Догадывалась, что Генрих не доверил ее охрану италийцам, в них слишком много сердечности и доброты. Нет, он посадил там своих красномордых кнехтов, тупых, упрямых, от рождения убежденных, что самое главное для человека – здоровье, а не разум. Навидалась их вдоволь, больше не желала их видеть, не хотела позориться, выказывать перед ними свое положение пленницы. Нет! Будет сидеть тут, в башне, до скончания века и не подумает никуда пойти!
– Я тоже буду с вами, ваше величество, – говорила Вильтруд.
– Ты можешь выходить на свободу, и ты должна это делать.
– Но как я оставлю вас хотя бы на минуту? И как посмею дышать свободой, когда вы лишены ее?
– Тебя не должно мучить это свое превосходство надо мной. Всегда кто-то кого-то в чем-то превосходит. Воспринимай все, что есть, как то, чему надлежит быть. Так ведь делает аббат Бодо. Он свободно ходит и туда и сюда, пробует утешать меня в моей неволе, потом оставляет меня наедине с неволей, для себя выбирая свободу. Заметила ль ты в нем боль и страданье от необходимости этих вынужденных перемен?
– Он всегда одинаковый.
– Будь и ты такой.
– Разве можно спокойно наблюдать, как страдаете вы, ваше величество!
– Кто сказал тебе, что я страдаю?
– А эта башня? Такая страшная, тесная, гнетущая.

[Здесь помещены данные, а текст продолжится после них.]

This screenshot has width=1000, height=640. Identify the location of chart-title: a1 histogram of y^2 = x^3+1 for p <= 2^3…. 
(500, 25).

– Женщинам суждено терпеть. Все нужно преодолеть. Коли башня – пусть будет башня.
– Я унесла из дворца все ваши императорские украшения, ваше величество. Это поможет вам.
Евпраксия погладила ее светлые волосы. Кто мог бы сказать, что тут поможет?

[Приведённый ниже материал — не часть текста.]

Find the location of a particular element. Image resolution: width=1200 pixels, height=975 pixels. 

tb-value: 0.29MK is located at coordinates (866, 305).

Пока лежала в лихорадке, знать не знала, что происходило в долине, теперь же хоть и отказывалась, даже чуточку, расширить свой суженный до предела мир, а все-таки из окон высоченного прибежища посматривала. И видела, хорошо видела Холм Сан-Пьетро весь целиком, и Адидже с римским мостом, охраняемым с той стороны темной каменной башней, и веронский старый собор за рекою, церкви, дома, каменный лес башен над городом.
Генрих проводил все свое время в пышных забавах: узнал, быть может, про выздоровление Евпраксии и теперь, зная, что неотрывно будет следить она из своего заточения за жизнью на свободе, нарочно устраивал день за днем всякие празднества – будто за ними-то и прибыл в Италию, в Верону. То затевались моления в соборе, и длинную дорогу между собором и замком – тысяча семьсот шагов – заслоняли от зноя белыми полотняными покрывалами, на стенах домов развешивали гирлянды цветов, ковры, люд принуждали встречать императора приветственными возгласами, пением псалмов, поклонами. То вся Верона бурлила на площадях, в играх да карнавалах, Генрих велел открывать ворота замка и все двери дворца; толпа именитых горожан с веселым гоготом докатывалась дворцовыми переходами до самой императорской опочивальни, где, растянувшись на златотканом покрывале двуспального ложа, укутанный в белые фамильные франконские горностаи, с обнаженным мечом в одной руке и жезлом в другой возлежал повелитель державы,император Генрих IV. Возлежал бодрствующий, но неподвижно-закостенело, один на широком ложе, как и в безграничном своем государстве один. А где же повелительница, императрица? – недоумевали и кое-что подозревали горожане.